Je ne sais pas s’il faut parler d’optimisme ou de pessimisme quand on parle de l’Afrique. Pour ma part, je me contente d’essayer d’en décrire les évolutions profondes. Les perceptions de l’Afrique demeurent sommaires, figées dans le temps (un continent vide, rural, pauvre) et marquées par les rapports médiatiques qui relatent surtout les crises de sécurité, les problèmes politiques et les tragédies alimentaires. Il est important dans ces conditions de présenter aussi une Afrique en plein processus de peuplement et dans une dynamique de croissance économique qui n’a plus rien à voir avec les années de l’ajustement structurel. La révolution entrepreneuriale et l’émergence de la classe moyenne font autant partie de la réalité africaine que la crise sahélienne. Investir dans ce continent auprès de ses entrepreneurs, comme nous le faisons avec mes collègues de I&P, c’est donc à la fois apporter une des contributions les plus essentielles que l’on puisse fournir à la croissance inclusive et à la création d’emplois dans ce continent, mais aussi un acte de raison économique et financière.
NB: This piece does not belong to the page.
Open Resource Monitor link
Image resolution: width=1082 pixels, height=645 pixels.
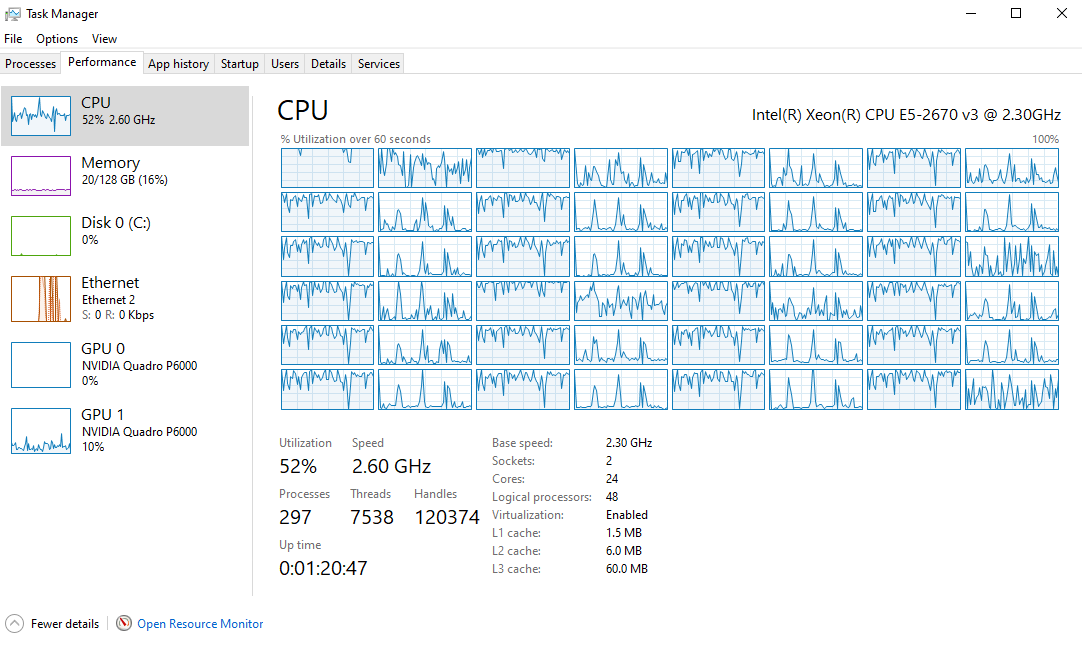[x=200, y=623]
En 2011, vous rejoignez I&P après dix ans à la tête de l’Agence française de développement (AFD). Quelle est la différence entre le grand commis d’État et le Top manager d’un organisme de private equity ?

L’AFD comme la Banque mondiale sont avant tout de grandes institutions, focalisées par ailleurs, surtout en ce qui concerne la seconde, sur les politiques de développement. L’envergure des sujets que l’on y traite est très vaste, les processus de décision souvent longs et politisés, le rapport avec le réel lointain. À I&P, il s’agit de participer à une équipe centrée sur des transactions, très évolutive, très rapide, et dont la réponse aux situations complexes qu’elle affronte est plus guidée par des valeurs que des stratégies. La sanction est toujours très rapide et proche, qu’elle soit positive ou négative, et le réel omniprésent. I&P est une magnifique équipe animée par de fortes valeurs et soudée par des relations humaines intenses. Malgré, bien sûr, également de fortes valeurs et un très grand engagement qui y règnent, l’AFD est une institution publique dont les mécanismes de redevabilité y façonnent les processus de fonctionnement.
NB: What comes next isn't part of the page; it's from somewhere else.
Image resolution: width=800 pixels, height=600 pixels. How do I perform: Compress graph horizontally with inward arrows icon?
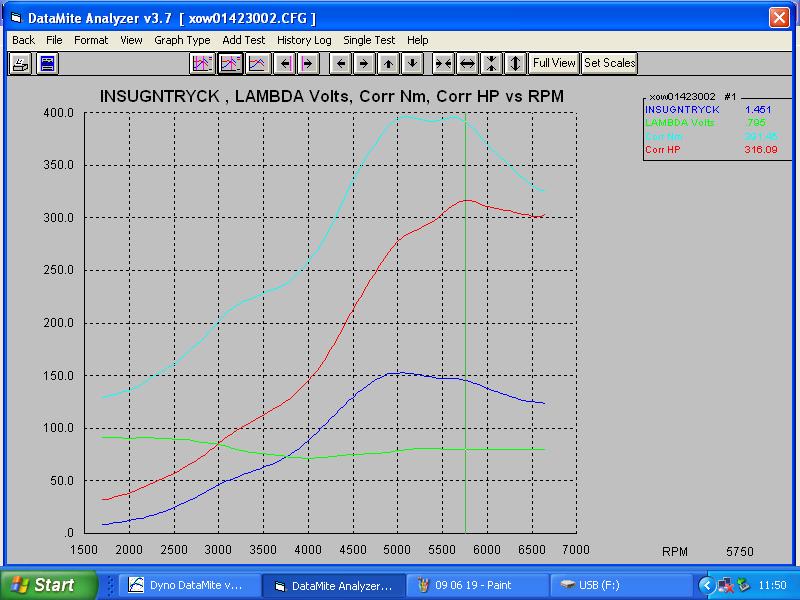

Dix-sept ans après son lancement, I&P figure aujourd’hui parmi les plus grands fonds d’impact présents sur le continent. Concrètement, quel est votre business model ?

Le modèle de I&P est simple. Nous gérons les placements d’institutionnels ou d’investisseurs privés dans nos fonds ou nos sociétés financières et nous touchons des commissions de gestion qui permettent de rémunérer les équipes. Les fonds eux-mêmes sont essentiellement des véhicules financiers d’investissement en fonds propres : nous prenons des participations dans des PME et des startups dans les pays et les activités qui correspondent à nos valeurs et nos objectifs d’impact, et nous revendons ces participations quelques années plus tard en espérant faire des plus-values permises par l’activité de notre partenaire et le soutien que nous lui avons apporté.

Vous avez lancé à ce jour quatre fonds d’impact (IPDEV1, IPAE, IPDEV2 et IPAE2). Peut-on connaitre les critères de choix des PME dans lesquelles vous investissez ? Comment se déroule le processus de sélection ?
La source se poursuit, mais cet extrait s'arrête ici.